Introduction: Pulmonary hypertension (PHT) occurs commonly in patients with sickle cell disease (SCD). The pathogenesis of PHT in this setting is likely multifactorial. There is an abundance of evidence suggesting that SCD is characterized by a chronic inflammatory state. In addition, we have recently reported that SCD patients with PHT exhibit higher levels of inflammatory markers compared to those SCD patients without PHT. The purpose of this study is to determine whether proinflammatory lipids are associated with PHT in SCD.
Methods: A cohort of patients followed at the Sickle Cell Clinic at UNC-Chapel Hill was evaluated in this cross-sectional study. Doppler echocardiography was used to determine the pulmonary artery systolic pressure (PASP). Pulmonary hypertension was subsequently defined using an age-, sex- and BMI-adjusted reference range. Lipid profiles, including total cholesterol, triglyceride and high-density lipoprotein (HDL) were measured, and low-density lipoprotein (LDL) levels were calculated using the Friedewald formula (LDL = Total cholesterol - Triglyceride/5 - HDL) in all SCD patients and controls subjects without SCD. To determine the levels of proinflammatory HDL, we measured the rates of fluorescence intensity of dichlorofluorescein (DCF) over 2 hours following its addition to an HDL aliquot. Nonparametric tests (α = 0.05) were used to compare median values in SCD patients with (PHT) and without PHT (no PHT) as well as control individuals.

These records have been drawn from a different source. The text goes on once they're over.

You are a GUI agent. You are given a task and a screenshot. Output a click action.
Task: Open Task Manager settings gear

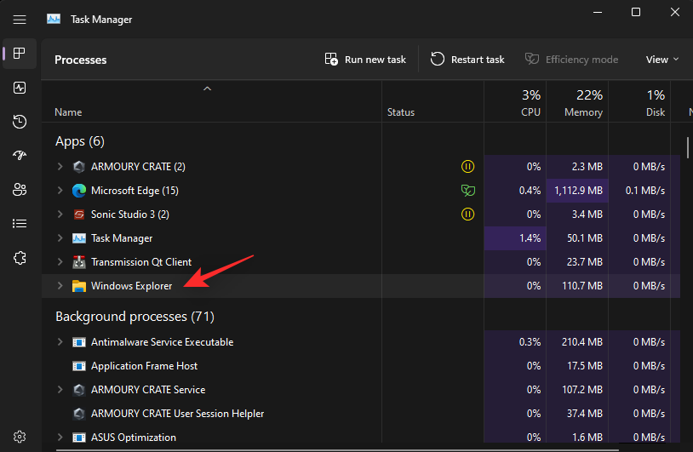click(x=20, y=437)
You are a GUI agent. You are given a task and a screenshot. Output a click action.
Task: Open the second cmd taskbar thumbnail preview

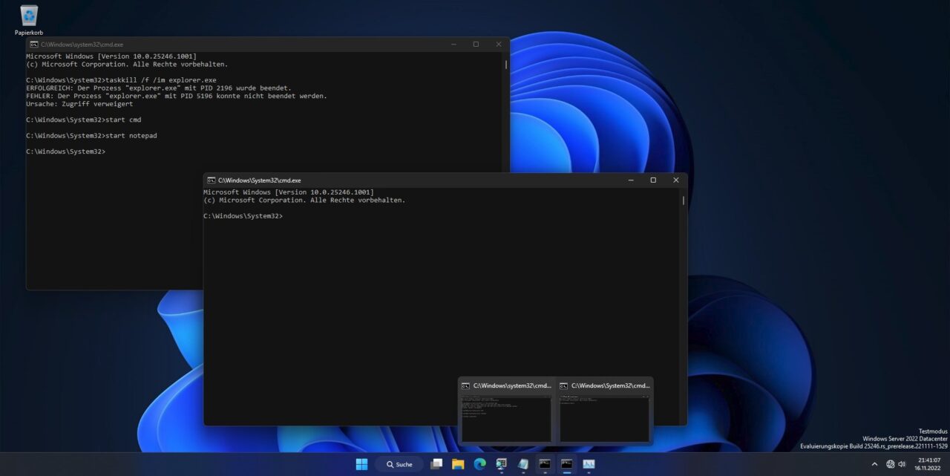(x=604, y=412)
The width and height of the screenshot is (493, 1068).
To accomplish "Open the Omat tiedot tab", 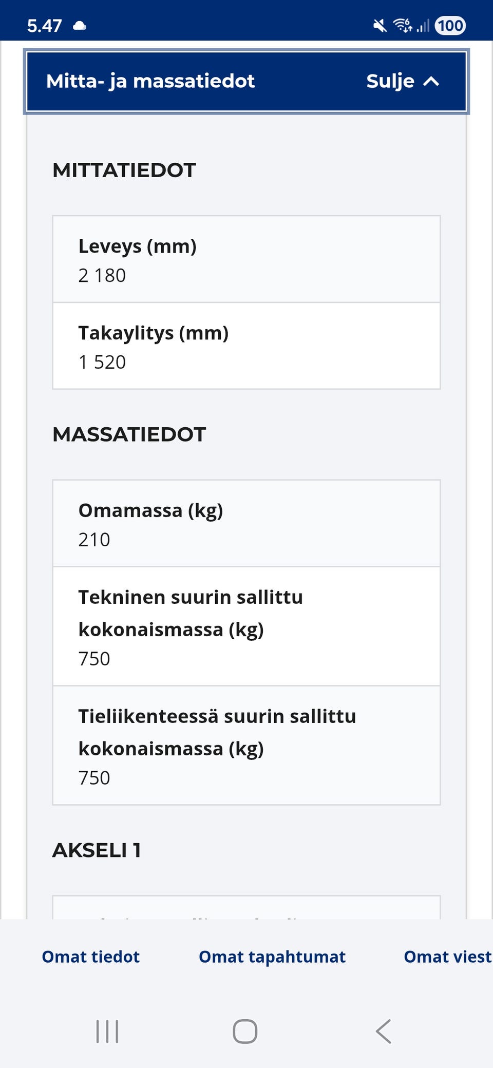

Results: Seventy-one patients with SCD, 24 of whom had PHT (33.8%), and 12 healthy, control subjects (African-Americans and Caucasians) were evaluated. Compared with controls, both SCD patients with and without PHT had lower total cholesterol levels (PHT 96.8 mg/dL, no PHT 106.3 mg/dL, control 133.4 mg/dL; p = 0.004) and LDL levels (PHT 34.6 mg/dL, no PHT 43.6 mg/dL, control 63.6; p = 0.009). In addition, SCD patients with and without PHT had higher levels of proinflammatory HDL (presented as slopes of the increase in DCF fluorescence over time) than control subjects (PHT 4.06 FU, no PHT 3.41 FU, control 2.37 FU; p = 0.0001). However, no significant differences in HDL or triglyceride levels were observed when all three groups were compared. Finally, when SCD patients with PHT were compared only to SCD patients without PHT, median levels of proinflammatory HDL were higher (p = 0.03), although the difference was only of borderline statistical significance when corrected for multiple comparisons (α = 0.05/3 = 0.0167). No significant differences in the other measured variables were observed when only SCD patients with and without PHT were compared.
Conclusion: Although patients with SCD have lower levels of total cholesterol and LDL compared to healthy control subjects, they exhibit higher levels of proinflammatory HDL. Furthermore, median levels of inflammatory lipids appear to be higher in SCD patients with PHT compared to those patients without this complication. These findings confirm the inflammatory nature of SCD and further suggest a contribution of inflammation to the pathogenesis of PHT in these patients. While proinflammatory HDL is hypothesized to predispose to atherosclerosis in the general population, the occurrence of this complication is thought to be low in SCD patients. Further studies are required to determine the significance of increased inflammatory lipids in SCD and their contribution to the pathogenesis of PHT in SCD.
Disclosure: No relevant conflicts of interest to declare.